If you are the father, I can only tell you in our case, we pay child support and have no relationship with the mother or the child.  Anything to do with the child will ALWAYS involve the pyscho.  Since pyscho showed her true colours from the beginning, we chose to live a life free from any involvement with her and for our family it was our saving grace.  We have paid 15 years and have never seen the mother or the child.  We have 4 years to go and will end the cs drama in silence.  It is a $100,000 debt that you simply have to pay off and go on with your life as best you can.  We thought it to be in the child's best interest to be 100% with the parent that wanted it (pyscho) and for the child to have one home, one family and not be divided between two families and since pyscho created a child out of her own selfish deceit that she should have 100% control over the situation she created.  DH is a wallet, but a content one considering how much worse financially and emotionally it would be had we had a relationship with greedy and immoral pyscho.  

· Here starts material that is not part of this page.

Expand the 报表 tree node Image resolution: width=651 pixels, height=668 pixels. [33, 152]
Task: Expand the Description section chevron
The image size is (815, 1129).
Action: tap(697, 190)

Your only hope is for the woman to get married to another man and adopt your child, thus taking over the responsibility for child support.  In our case, psycho remarried when the child turned 1 year old, but refused her husband (of the last 13 years) to adopt the child because she did not want to turn down 18 years of child support monies.

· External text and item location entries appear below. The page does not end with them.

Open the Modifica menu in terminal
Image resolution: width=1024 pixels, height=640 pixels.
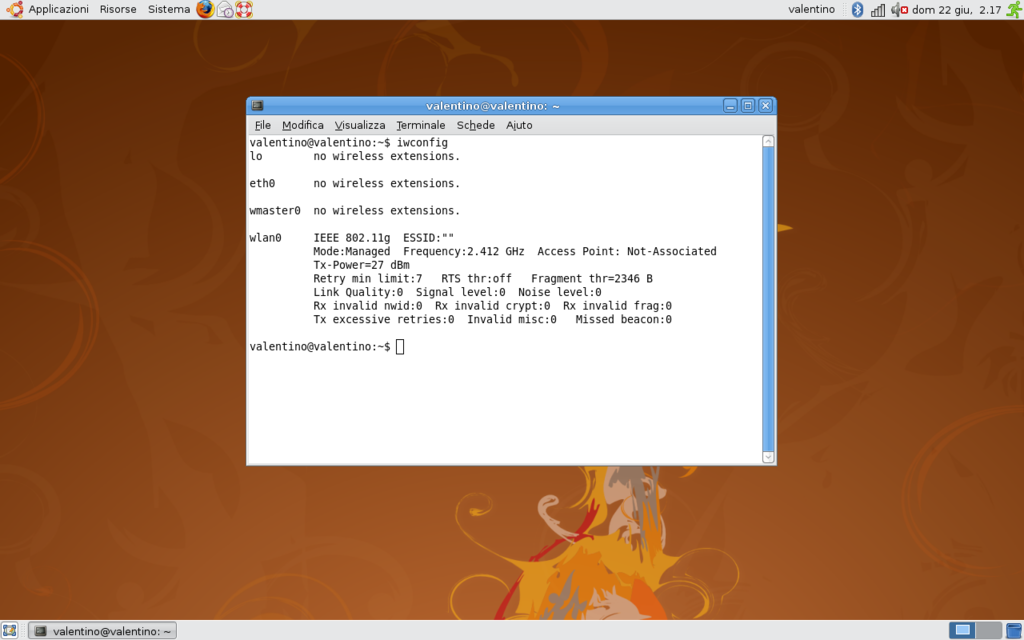click(x=303, y=125)
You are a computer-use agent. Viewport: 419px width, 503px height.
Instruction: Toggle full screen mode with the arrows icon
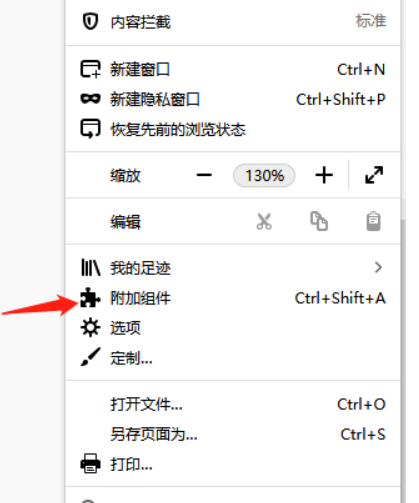374,175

In summary, you play, you pay.  It's an expensive lesson, life is not fair, but remember, it's not what happens to you in life, it's how you react.  Proceed with caution and make the best decision you can to serve your best interest, because the court and pycho don't care about you.  

Keep in mind, if you establish a relationship with the mother or the child, this will affect ALL future relationships.

These types of woman are rarely able to be rehabilitated.  She won't apologize, because she believe's it's all your fault.  It's a perpetual lie to you, to her friends and family and ultimately, the child.  You cannot reason with insanity.  

No flames, I wish you well, let us know how your situation turns out.

Peanutsdad

Ok folks, no point in even bumping this one with anymore replies, the poster has never bothered to reply again.